- Opening Delimiter -

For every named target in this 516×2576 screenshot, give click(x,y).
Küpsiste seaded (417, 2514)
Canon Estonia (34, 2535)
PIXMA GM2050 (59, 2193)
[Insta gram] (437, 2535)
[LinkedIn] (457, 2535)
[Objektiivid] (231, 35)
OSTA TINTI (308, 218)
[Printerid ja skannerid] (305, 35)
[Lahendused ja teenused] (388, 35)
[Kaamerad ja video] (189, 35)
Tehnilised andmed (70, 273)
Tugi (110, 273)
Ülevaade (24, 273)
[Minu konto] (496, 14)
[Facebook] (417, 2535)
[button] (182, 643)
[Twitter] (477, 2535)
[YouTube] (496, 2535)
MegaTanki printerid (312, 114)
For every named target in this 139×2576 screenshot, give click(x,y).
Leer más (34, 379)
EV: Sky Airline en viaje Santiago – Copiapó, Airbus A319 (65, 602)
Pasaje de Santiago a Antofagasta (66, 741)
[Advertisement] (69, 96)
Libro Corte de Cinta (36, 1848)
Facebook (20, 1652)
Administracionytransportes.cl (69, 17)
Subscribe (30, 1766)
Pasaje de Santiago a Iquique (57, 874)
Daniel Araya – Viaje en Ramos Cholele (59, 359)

- Closing Delimiter -
- Opening Delimiter -

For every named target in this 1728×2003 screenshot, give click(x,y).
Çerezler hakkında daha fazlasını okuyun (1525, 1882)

- Closing Delimiter -
- Opening Delimiter -

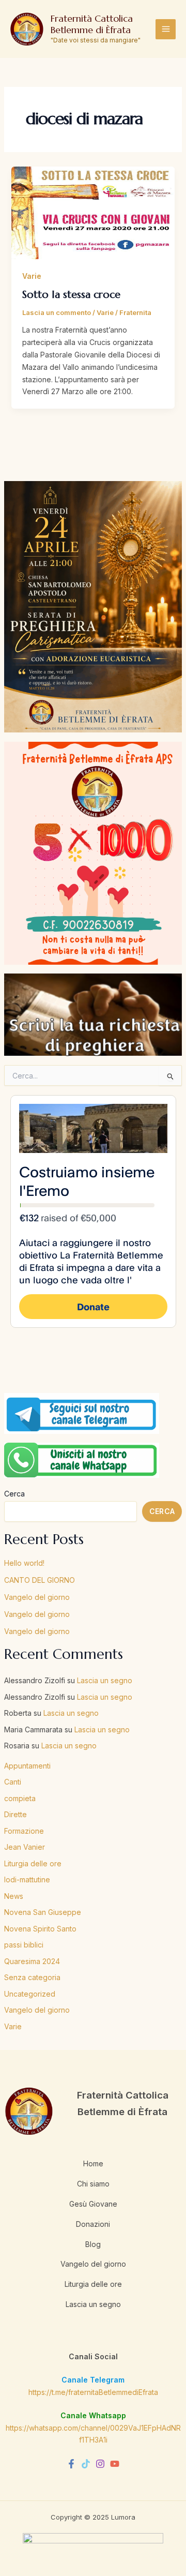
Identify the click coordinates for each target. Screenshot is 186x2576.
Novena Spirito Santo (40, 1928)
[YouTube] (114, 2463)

- Closing Delimiter -

TASK OBJECTIVE
Would you copy every line from the listing above that has the string "named" in it?

SOLUTION TO THIS EXERCISE
For every named target in this 516×2576 screenshot, give click(x,y).
For every named target in this 139×2576 screenshot, give click(x,y).
For every named target in this 1728×2003 screenshot, give click(x,y).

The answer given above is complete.